Nicholas Cranfield on how the resurrection’s first witness is depicted

THESE books examine Mary Magdalene largely through her representation in art, although the portrayals maintain an earlier confusion. Pope Gregory the Great, in a sermon preached at San Clemente in Rome on 14 September 591, conflated the three Maries of the biblical text (Mark 14.3-9; Matthew 26.6-13; John 12.1-8).

Professor Almond adroitly points out that, in the West, the enhanced status assigned to the Blessed Virgin Mary across the medieval period made her less accessible as a role model. Rather, the fallen woman redeemed became a woman for all seasons.

Eastern Christianity has carefully observed the differences with feast days on 18 March for Mary of Bethany, the sister of Martha and Lazarus, 21 March for the converted sinner, and 22 July for the spice-bearer (one of the Myrrhophores), the first witness to the resurrection.

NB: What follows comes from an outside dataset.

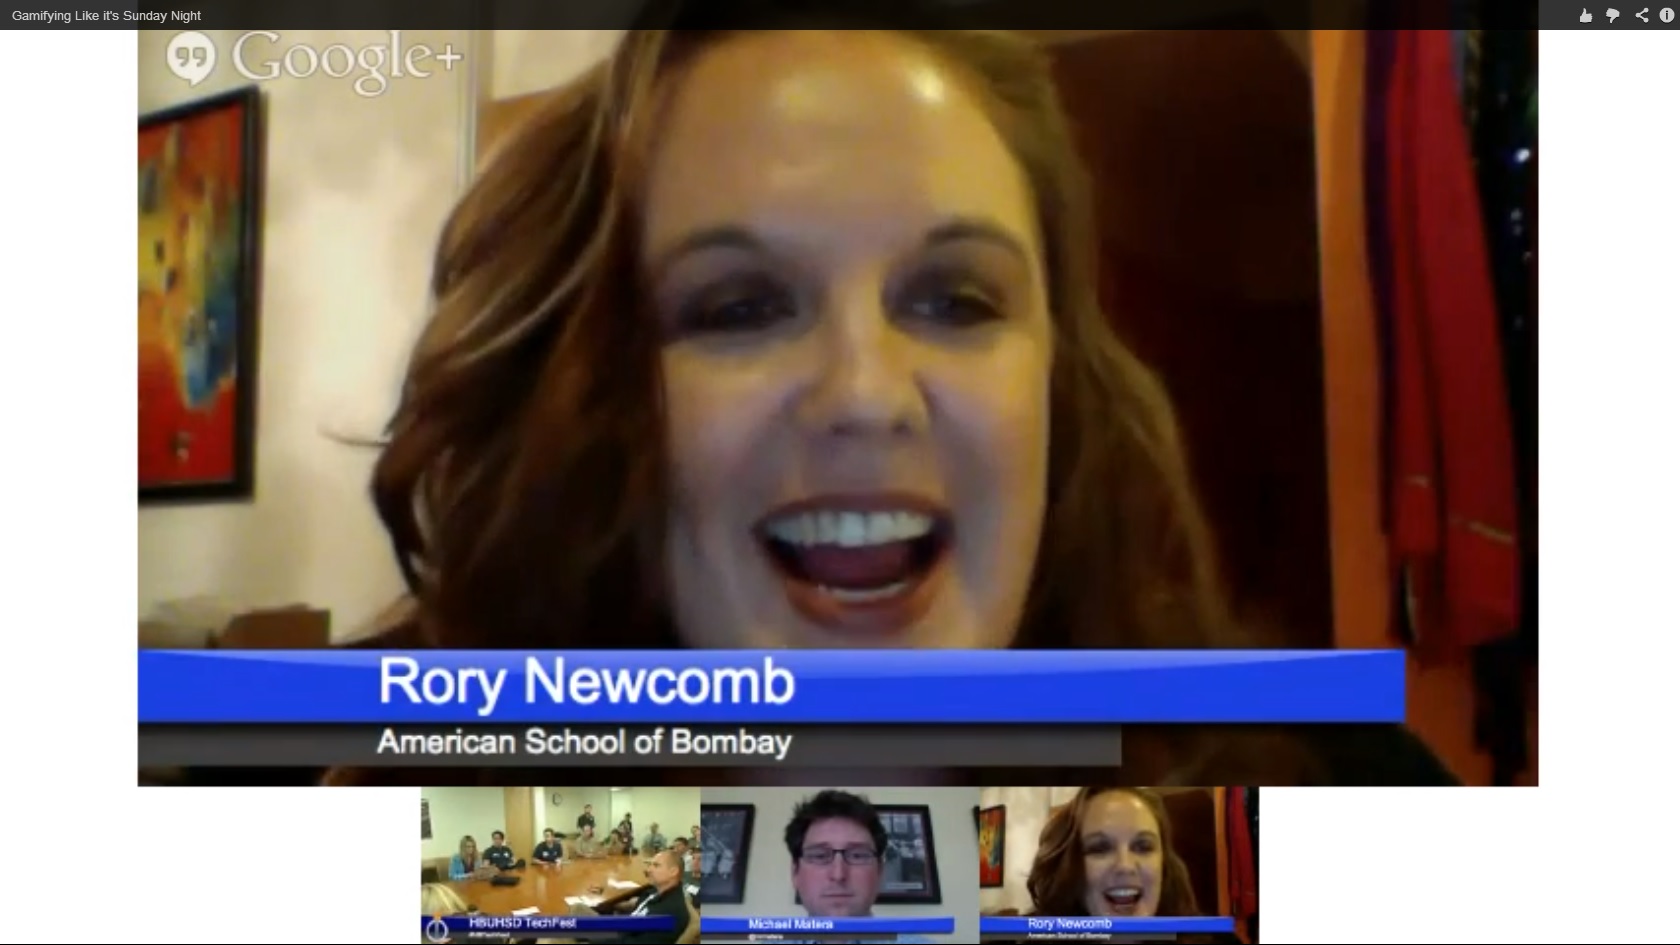Click the Hangouts quote bubble icon
This screenshot has height=945, width=1680.
click(x=191, y=59)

Her cultus led to widespread claim for her relics; her body is to be found in the Lateran Rome, at Senigallia, Vézelay, St Maximin in Provence, and at Istanbul, brought from Ephesus to Constantinople. A virtual panoply of her arms exists across France and in Germany (Cologne has two), Sicily, and Venice. At Fécamp, St Hugh of Lincoln famously bit off one of her fingers for Chartreuse.

It is largely in the West that Mary Magdalene has become the darling of artists. As the sinful woman, she is present at an all-male supper club in the staggering 1891 painting by Jean Béraud (Musée d’Orsay) which indicts contemporary Parisian society. At the empty tomb, the encounter with the gardener (Noli me tangere) shows the fulness of her redemption. Titian, Fra Angelico, and Martin Schongauer come to mind.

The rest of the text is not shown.